[contrib] Add MiniMax-M2 (229B / ~10B active MoE, TP=64, EP=64) by whn09 · Pull Request #138 · aws-neuron/neuronx-distributed-inference

whn09 · 2026-04-22T04:00:57Z

Description

Adds MiniMax-M2 to contrib/. All code lives under contrib/models/MiniMax-M2/ — git diff upstream/main..HEAD -- src/ is empty.

Model Information

Model Name: MiniMax-M2

Model Architecture: 229B total / ~10B active. 62 decoder layers, 256 MoE experts with top-8 routing, sigmoid router with e_score_correction_bias, partial RoPE (64/128 head dim), QK normalization (RMSNorm before reshape), GQA with 48 query heads / 8 KV heads, SwiGLU experts.

Purpose: Text generation.

HuggingFace Checkpoint: MiniMaxAI/MiniMax-M2

This port uses SDK 2.28 features: fused MoE NKI kernels (router_topk, moe_cte, moe_tkg), ModuleMarker wrappers for compiler optimization, fused QKV, shard-on-intermediate padding for blockwise matmul, and a custom RouterTopKWithBias that preserves e_score_correction_bias for accuracy.

Checklist

Required Components

Accuracy Test — contrib/models/MiniMax-M2/test/integration/test_model.py: import, required-attribute, and MoENeuronConfig class tests.

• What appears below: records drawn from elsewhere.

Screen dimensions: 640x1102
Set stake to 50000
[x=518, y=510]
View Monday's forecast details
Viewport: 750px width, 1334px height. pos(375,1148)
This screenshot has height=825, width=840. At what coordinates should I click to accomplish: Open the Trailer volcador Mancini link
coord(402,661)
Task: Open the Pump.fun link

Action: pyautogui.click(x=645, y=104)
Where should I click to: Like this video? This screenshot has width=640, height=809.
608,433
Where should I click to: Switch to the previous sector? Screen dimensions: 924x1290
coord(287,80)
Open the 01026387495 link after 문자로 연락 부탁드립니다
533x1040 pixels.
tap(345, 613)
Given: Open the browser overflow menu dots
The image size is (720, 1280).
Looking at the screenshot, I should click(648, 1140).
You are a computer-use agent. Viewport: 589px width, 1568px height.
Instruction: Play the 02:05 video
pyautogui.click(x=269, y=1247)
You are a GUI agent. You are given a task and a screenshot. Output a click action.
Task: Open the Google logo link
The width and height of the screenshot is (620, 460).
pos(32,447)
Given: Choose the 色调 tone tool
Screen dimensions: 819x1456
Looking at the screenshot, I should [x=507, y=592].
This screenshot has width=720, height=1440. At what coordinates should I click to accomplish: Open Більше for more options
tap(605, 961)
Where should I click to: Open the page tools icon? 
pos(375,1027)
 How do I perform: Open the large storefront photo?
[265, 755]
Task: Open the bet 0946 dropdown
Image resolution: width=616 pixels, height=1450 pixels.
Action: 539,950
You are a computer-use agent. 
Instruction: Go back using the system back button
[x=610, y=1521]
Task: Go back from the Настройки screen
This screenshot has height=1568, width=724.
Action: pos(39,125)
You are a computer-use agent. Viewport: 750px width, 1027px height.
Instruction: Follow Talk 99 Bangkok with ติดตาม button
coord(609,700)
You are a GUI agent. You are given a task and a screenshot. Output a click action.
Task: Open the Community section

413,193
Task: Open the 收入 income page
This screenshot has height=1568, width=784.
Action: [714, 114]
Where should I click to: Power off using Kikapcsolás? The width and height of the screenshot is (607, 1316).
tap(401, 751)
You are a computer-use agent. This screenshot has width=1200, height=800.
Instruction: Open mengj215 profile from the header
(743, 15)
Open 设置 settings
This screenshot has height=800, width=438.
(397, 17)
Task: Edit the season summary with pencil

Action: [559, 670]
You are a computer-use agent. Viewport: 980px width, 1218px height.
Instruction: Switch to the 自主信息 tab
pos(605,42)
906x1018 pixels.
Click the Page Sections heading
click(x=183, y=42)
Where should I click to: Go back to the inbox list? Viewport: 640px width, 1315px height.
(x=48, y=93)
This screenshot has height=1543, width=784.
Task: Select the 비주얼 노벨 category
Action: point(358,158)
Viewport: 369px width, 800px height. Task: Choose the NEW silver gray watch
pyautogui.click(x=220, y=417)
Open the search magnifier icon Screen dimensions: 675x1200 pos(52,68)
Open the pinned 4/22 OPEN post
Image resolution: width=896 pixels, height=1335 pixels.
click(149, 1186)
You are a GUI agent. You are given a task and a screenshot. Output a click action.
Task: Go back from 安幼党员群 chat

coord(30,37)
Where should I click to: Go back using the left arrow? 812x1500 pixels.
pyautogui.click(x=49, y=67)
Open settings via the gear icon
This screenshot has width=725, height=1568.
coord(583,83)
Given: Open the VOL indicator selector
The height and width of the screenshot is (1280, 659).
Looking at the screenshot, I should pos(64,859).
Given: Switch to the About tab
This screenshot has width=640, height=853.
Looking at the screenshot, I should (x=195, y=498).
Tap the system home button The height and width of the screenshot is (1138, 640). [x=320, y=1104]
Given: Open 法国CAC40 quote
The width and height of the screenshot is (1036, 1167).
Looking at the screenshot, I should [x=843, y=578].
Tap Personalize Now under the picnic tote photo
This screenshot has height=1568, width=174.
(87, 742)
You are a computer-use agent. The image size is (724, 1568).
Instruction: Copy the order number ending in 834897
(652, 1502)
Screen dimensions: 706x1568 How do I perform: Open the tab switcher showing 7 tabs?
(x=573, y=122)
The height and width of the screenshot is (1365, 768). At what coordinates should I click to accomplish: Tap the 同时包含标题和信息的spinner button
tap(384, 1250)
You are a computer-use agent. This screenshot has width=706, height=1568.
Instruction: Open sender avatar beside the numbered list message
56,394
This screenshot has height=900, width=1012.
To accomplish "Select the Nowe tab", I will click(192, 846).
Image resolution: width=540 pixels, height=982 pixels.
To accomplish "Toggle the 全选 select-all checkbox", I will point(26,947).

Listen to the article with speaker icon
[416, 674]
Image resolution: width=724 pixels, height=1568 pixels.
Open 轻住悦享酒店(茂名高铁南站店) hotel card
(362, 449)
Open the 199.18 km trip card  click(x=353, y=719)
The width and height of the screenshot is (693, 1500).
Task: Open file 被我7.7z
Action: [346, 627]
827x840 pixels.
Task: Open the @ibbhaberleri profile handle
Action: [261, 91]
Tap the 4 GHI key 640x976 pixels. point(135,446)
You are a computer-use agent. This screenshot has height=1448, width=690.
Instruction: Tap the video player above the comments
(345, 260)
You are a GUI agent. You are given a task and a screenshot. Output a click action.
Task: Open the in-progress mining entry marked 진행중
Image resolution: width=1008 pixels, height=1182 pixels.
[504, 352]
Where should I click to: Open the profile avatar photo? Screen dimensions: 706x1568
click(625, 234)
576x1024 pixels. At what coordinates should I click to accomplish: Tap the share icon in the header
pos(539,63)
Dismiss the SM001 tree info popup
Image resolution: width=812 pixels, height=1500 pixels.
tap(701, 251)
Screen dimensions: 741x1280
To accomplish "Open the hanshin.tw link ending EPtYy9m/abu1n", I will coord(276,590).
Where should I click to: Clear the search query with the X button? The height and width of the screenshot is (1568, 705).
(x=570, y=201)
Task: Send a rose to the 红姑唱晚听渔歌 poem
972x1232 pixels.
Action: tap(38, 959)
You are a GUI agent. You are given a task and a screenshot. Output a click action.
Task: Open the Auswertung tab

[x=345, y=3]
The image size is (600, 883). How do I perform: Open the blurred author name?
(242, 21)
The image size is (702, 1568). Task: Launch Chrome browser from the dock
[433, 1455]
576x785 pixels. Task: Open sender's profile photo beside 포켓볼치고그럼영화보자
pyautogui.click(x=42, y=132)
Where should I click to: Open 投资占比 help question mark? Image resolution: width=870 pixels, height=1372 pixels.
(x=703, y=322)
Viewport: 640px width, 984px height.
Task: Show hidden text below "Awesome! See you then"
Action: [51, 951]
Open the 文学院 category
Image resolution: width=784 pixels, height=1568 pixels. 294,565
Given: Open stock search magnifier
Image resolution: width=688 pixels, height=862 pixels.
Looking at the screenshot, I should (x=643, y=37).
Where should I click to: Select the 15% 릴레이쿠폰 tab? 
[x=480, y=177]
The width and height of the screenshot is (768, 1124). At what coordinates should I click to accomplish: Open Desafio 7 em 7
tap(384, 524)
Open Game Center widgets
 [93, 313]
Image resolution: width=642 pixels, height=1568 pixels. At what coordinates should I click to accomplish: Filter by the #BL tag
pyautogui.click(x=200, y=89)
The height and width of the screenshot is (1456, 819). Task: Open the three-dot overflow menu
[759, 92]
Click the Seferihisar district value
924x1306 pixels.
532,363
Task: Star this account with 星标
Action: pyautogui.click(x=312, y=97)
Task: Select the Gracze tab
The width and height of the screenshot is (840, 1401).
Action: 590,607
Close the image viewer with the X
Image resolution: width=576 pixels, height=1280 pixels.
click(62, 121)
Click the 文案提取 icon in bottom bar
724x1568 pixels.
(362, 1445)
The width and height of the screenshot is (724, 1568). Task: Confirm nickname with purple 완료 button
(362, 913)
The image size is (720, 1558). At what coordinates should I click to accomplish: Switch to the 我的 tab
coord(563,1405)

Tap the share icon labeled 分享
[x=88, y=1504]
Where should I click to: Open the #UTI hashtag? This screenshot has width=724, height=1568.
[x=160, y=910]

The required-attribute test loads the bundled src/config.json so it can validate the config pipeline without downloading weights.
README.md
- Usage Example — uses the flat-import bootstrap (sys.path.insert + from modeling_minimax_m2 import ...), mirroring upstream contrib/Qwen2-Audio-7B
- Compatibility Matrix — Trn2 (trn2.48xlarge), Neuron SDK 2.28, PyTorch 2.9
- Example Checkpoints — HuggingFace link
- Testing Instructions — pytest contrib/models/MiniMax-M2/test/integration/test_model.py
Source Code under contrib/models/MiniMax-M2/src/:
- modeling_minimax_m2.py — full modeling (1388 lines)
- configuration_minimax_m2.py — HF config class
- config.json — bundled architecture snapshot so tests can run without weights

Optional Components

Performance benchmarks — perf_test/0_setup.sh (install vllm-neuron, fetch BF16 weights), perf_test/bench_minimax_m2.sh (BS=1/256), perf_test/vllm-neuron-patch.patch (plumbs hf_config + snapshot_download through vllm-neuron).

Folder Structure

contrib/models/MiniMax-M2/
  README.md
  src/
    __init__.py
    modeling_minimax_m2.py
    configuration_minimax_m2.py
    config.json
  test/
    integration/
      test_model.py
    unit/
  perf_test/
    0_setup.sh
    bench_minimax_m2.sh
    vllm-neuron-patch.patch

Testing

How did you test this change?

Validated on trn2.48xlarge with Neuron SDK 2.28 / PyTorch 2.9 / Python 3.12:

Imports and config — integration tests pass on the NxDI venv (import, MoENeuronConfig resolution, required attributes derived from the bundled config.json)
End-to-end serving — vllm-neuron with the included patch boots the model at TP=64/EP=64 and responds to chat-completion requests
Throughput benchmarking — bench_minimax_m2.sh covers two vLLM configurations:
- BS=1, TP=64/EP=1, non-CB, fused_qkv=true (baseline)
- BS=256, TP=1/EP=64, CB + use_shard_on_intermediate optimizations

Test Results:

[ok] modeling_minimax_m2 imported
[ok] configuration_minimax_m2 imported

Compatibility

Tested with:

Neuron SDK Version(s): 2.28
Instance Type(s): Trn2 (trn2.48xlarge, logical_nc_config=2 → 64 logical cores)
PyTorch Version: 2.9
Python Version: 3.12

Additional Information

Import convention follows upstream contrib/Qwen2-Audio-7B: tests and examples add this model's src/ directory to sys.path and import modeling files by their flat module name. This keeps the contrib package self-contained (no registration in utils/constants.py) and leaves the upstream package untouched.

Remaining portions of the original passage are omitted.